A good first move would to read BTG Editor David’s guide, book accommodation and sign up to get the programme as soon as it becomes available.

There is lots of help available for those who need it.

The Festival web site provides a list of shows that offer BSL interpretation, captioning, audio description and relaxed performances, and there are sensory backpacks which are available to borrow (free of charge) for autistic children and adults.

There is an access ticket service and The Fringe Changing Places toilet providing an adult-sized changing bench and hoist for people who are unable to use a standard accessible toilet. This year, 60% of Fringe shows were in venues accessible to wheelchair users.

The number of types of shows can be dazzling but it does mean that there is something to suit every taste. There are lots of free shows, and discount ticket opportunities—and fingers crossed the app will be back in 2023. Theatre blogger Flora Gosling is amongst those who can prepare a bespoke programme of events if it all gets too much.

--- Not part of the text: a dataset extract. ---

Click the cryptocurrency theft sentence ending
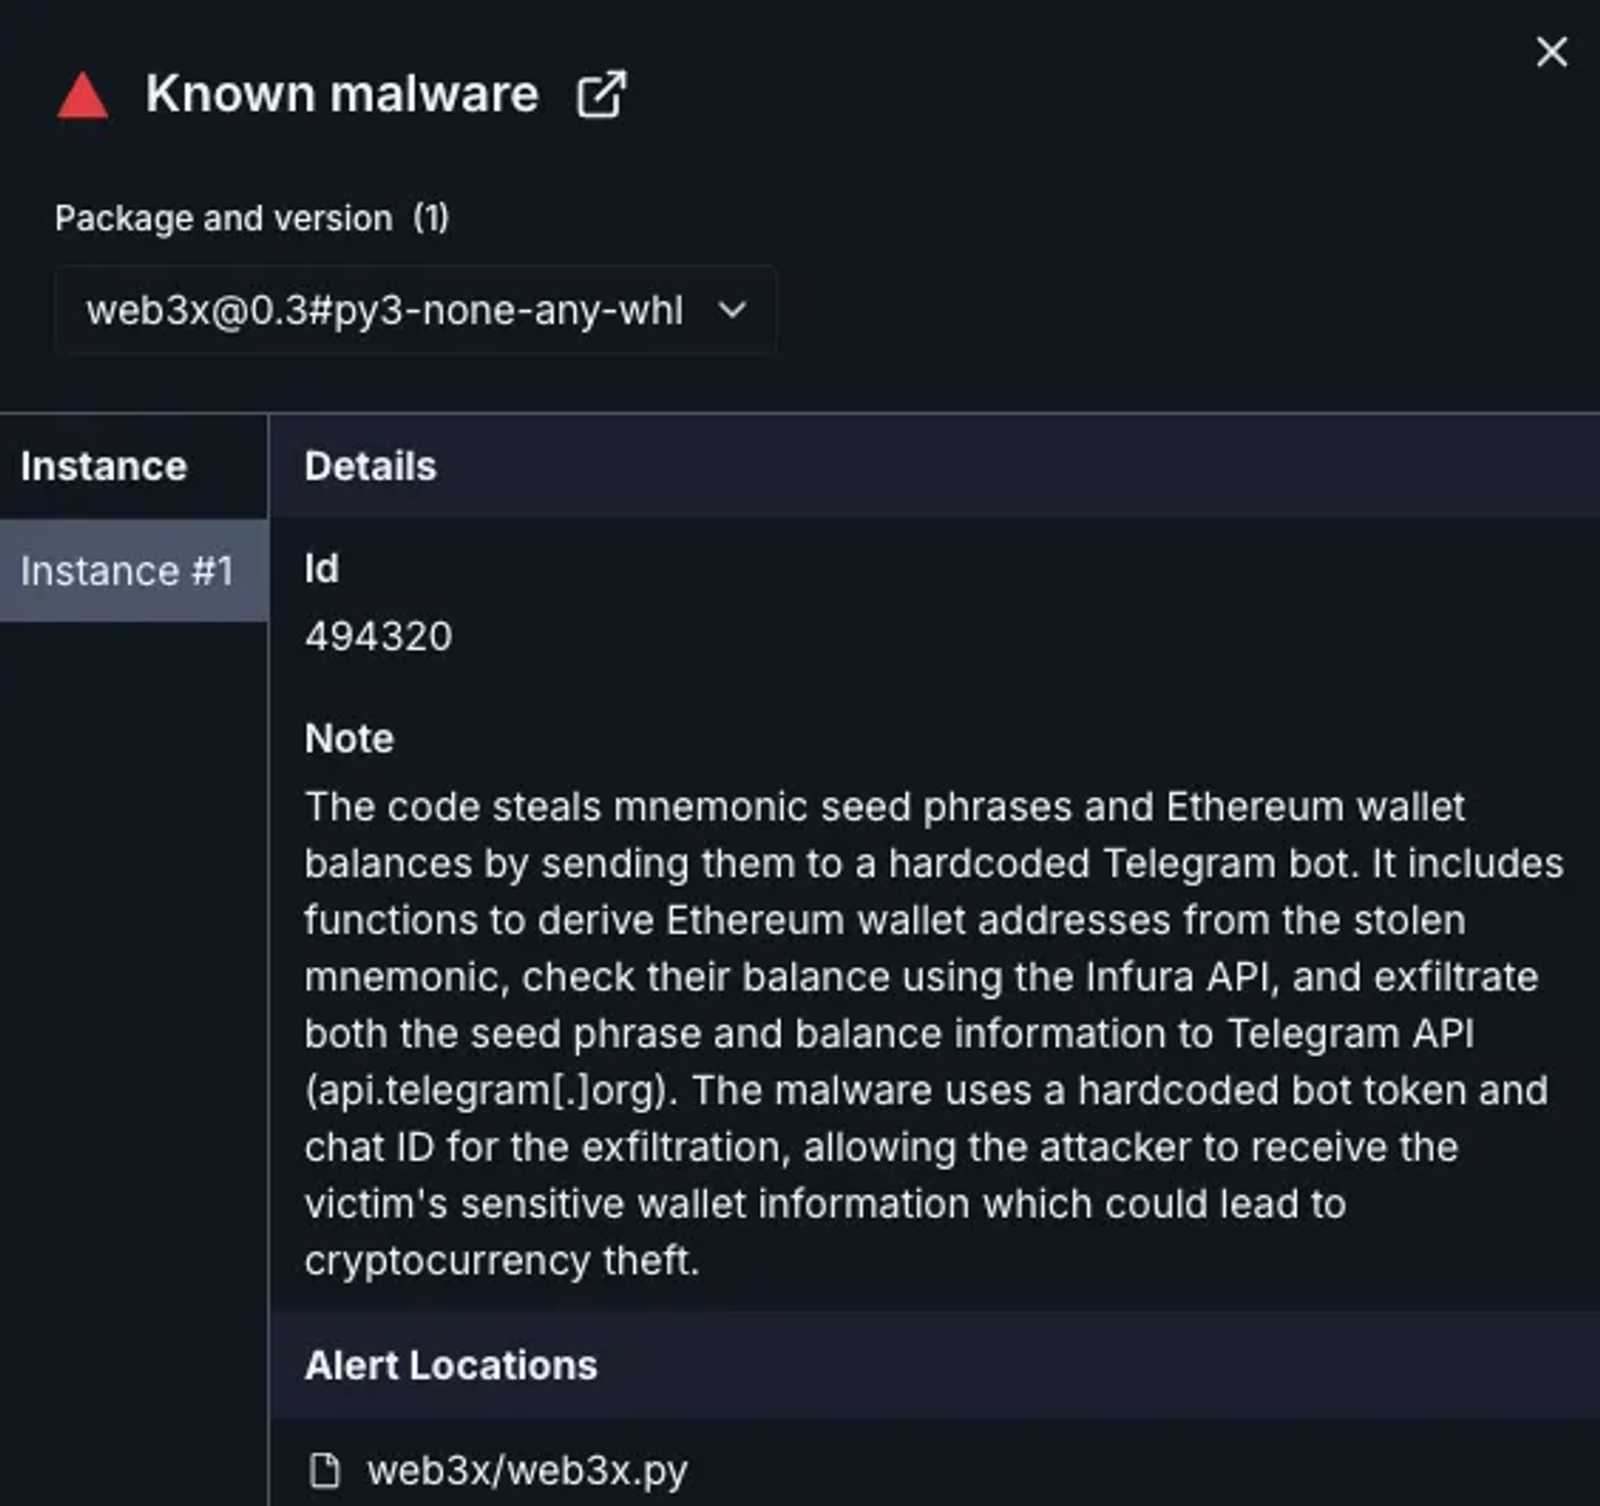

For those of us who can't make it to the Festival from one year to the next, we can enjoy it vicariously by watching the concurrent online events and going to Edinburgh previews and post-Festival transfers. Those I've spotted so far include Ruckus playing Southwark Playhouse next month and award-winning Wreckage playing Turbine Theatre in the new year, both of those are in London but after Edinburgh shows do also tour—it’s not just about the capitals.

Next year's Edinburgh Festival Fringe will run from 4 to 28 August 2023.